_EXTRACTED DATA_
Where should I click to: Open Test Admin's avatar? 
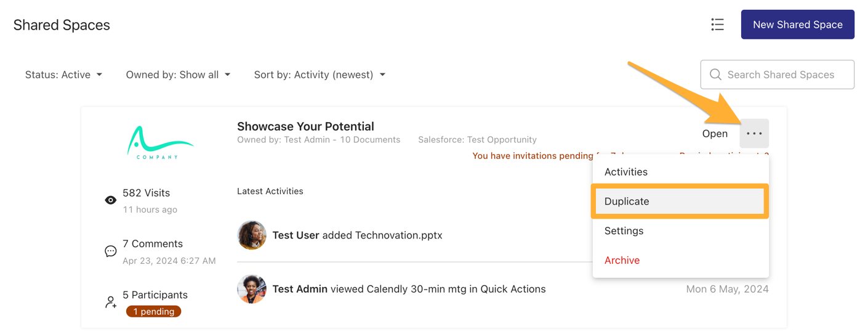(x=252, y=289)
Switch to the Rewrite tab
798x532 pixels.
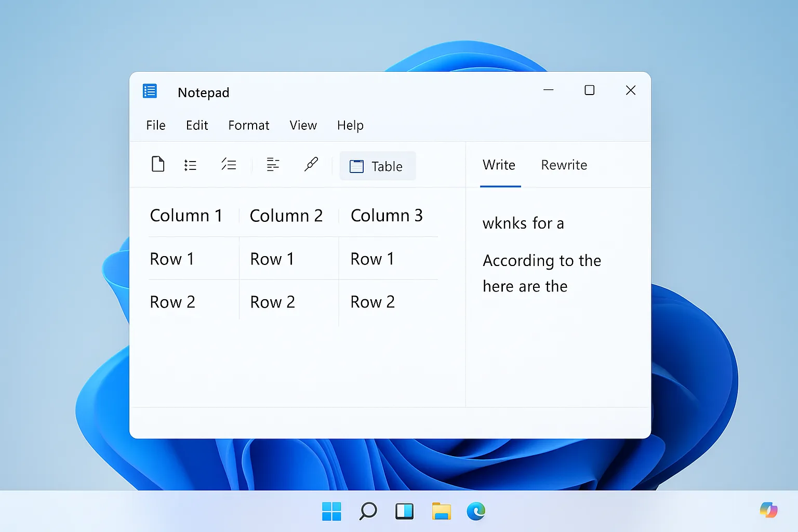point(564,165)
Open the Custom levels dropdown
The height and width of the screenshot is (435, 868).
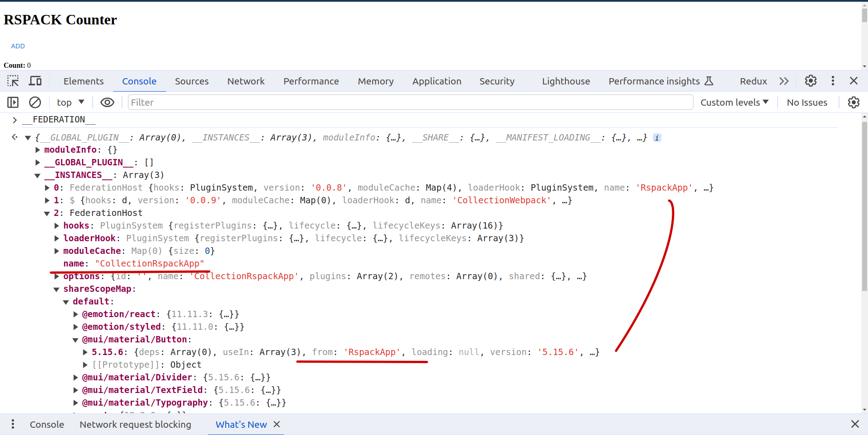pos(734,103)
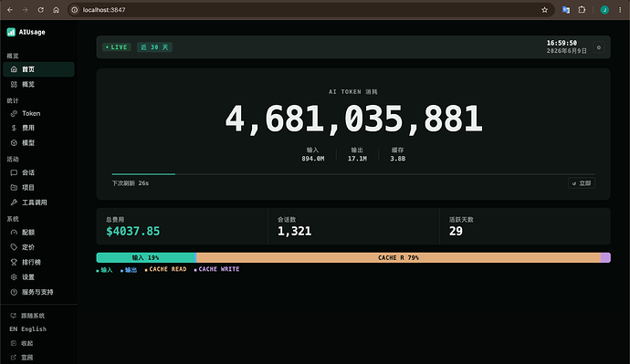Viewport: 630px width, 364px height.
Task: Open the 模型 models page icon
Action: [14, 143]
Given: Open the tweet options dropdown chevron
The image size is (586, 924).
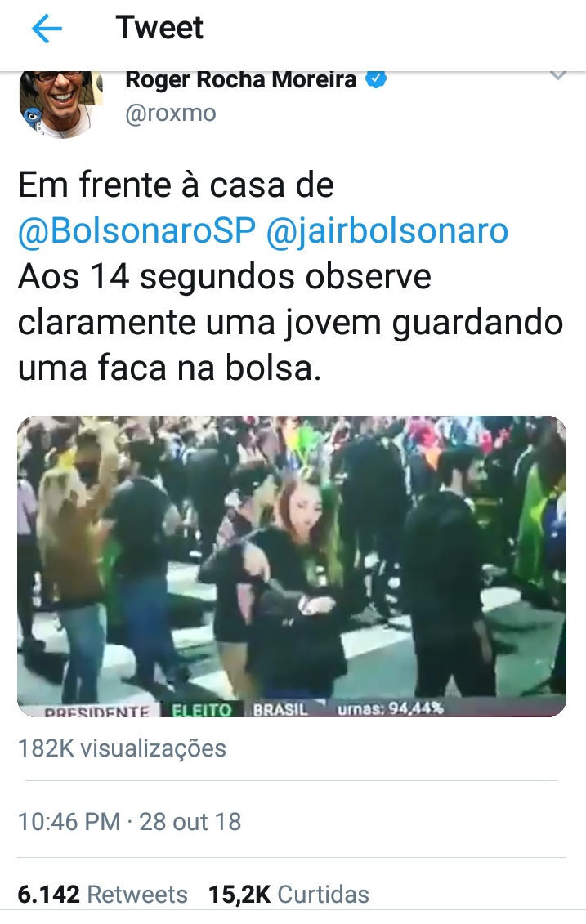Looking at the screenshot, I should [557, 76].
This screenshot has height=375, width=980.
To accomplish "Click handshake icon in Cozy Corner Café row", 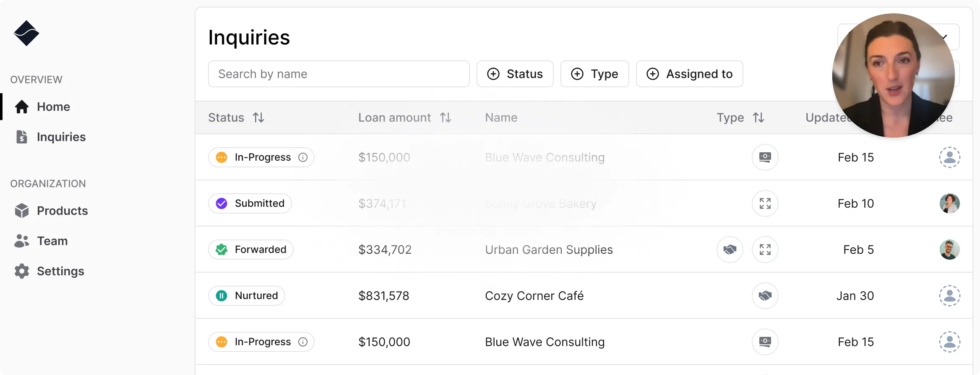I will point(765,296).
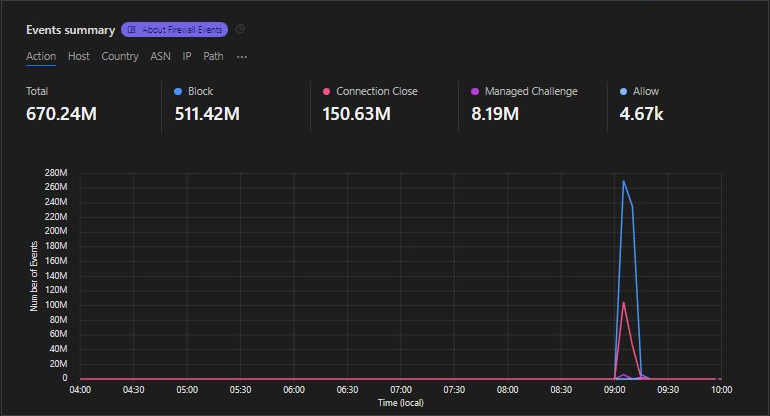Click the Total 670.24M events value
This screenshot has height=416, width=770.
point(61,113)
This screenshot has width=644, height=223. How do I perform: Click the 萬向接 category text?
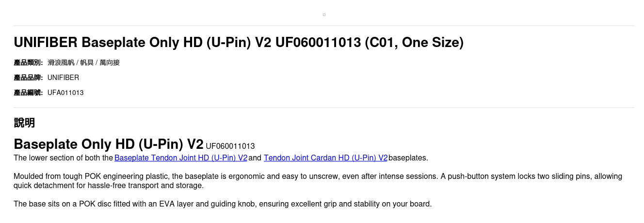coord(110,63)
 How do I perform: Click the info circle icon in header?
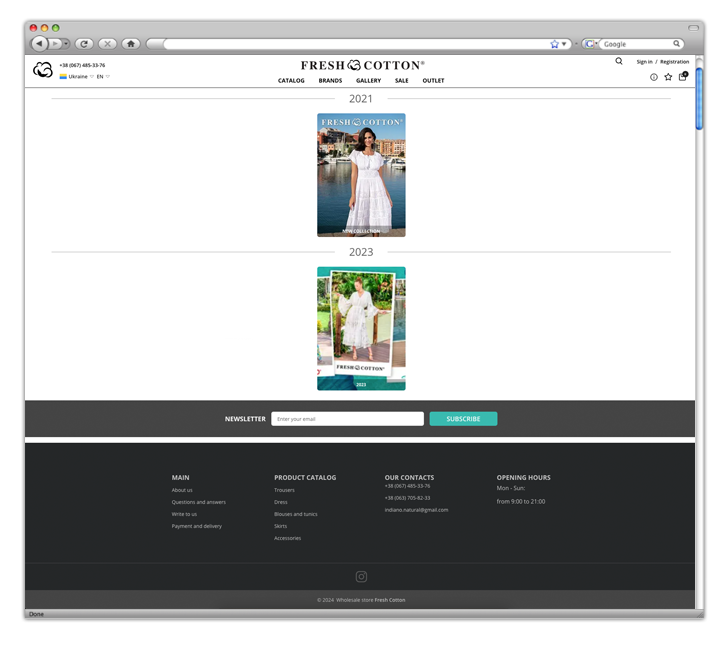(x=654, y=77)
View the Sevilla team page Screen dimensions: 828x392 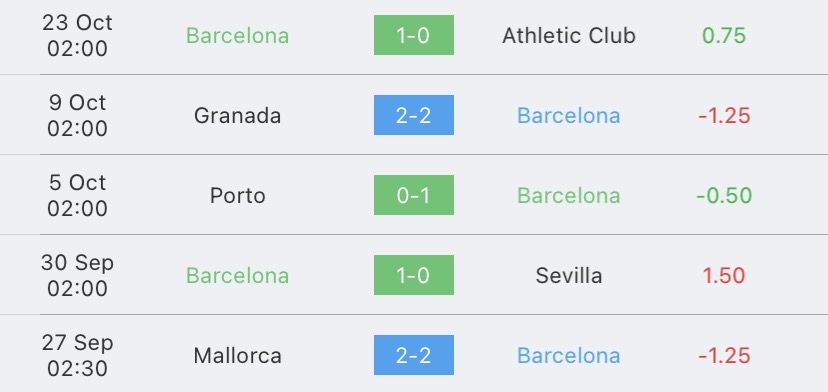569,275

_YOUR INSTRUCTIONS_
Collect each line above holding the string "dropdown".

_RESULT FOR THIS TASK_
Open the Custom levels dropdown
Given: Open the tweet options dropdown chevron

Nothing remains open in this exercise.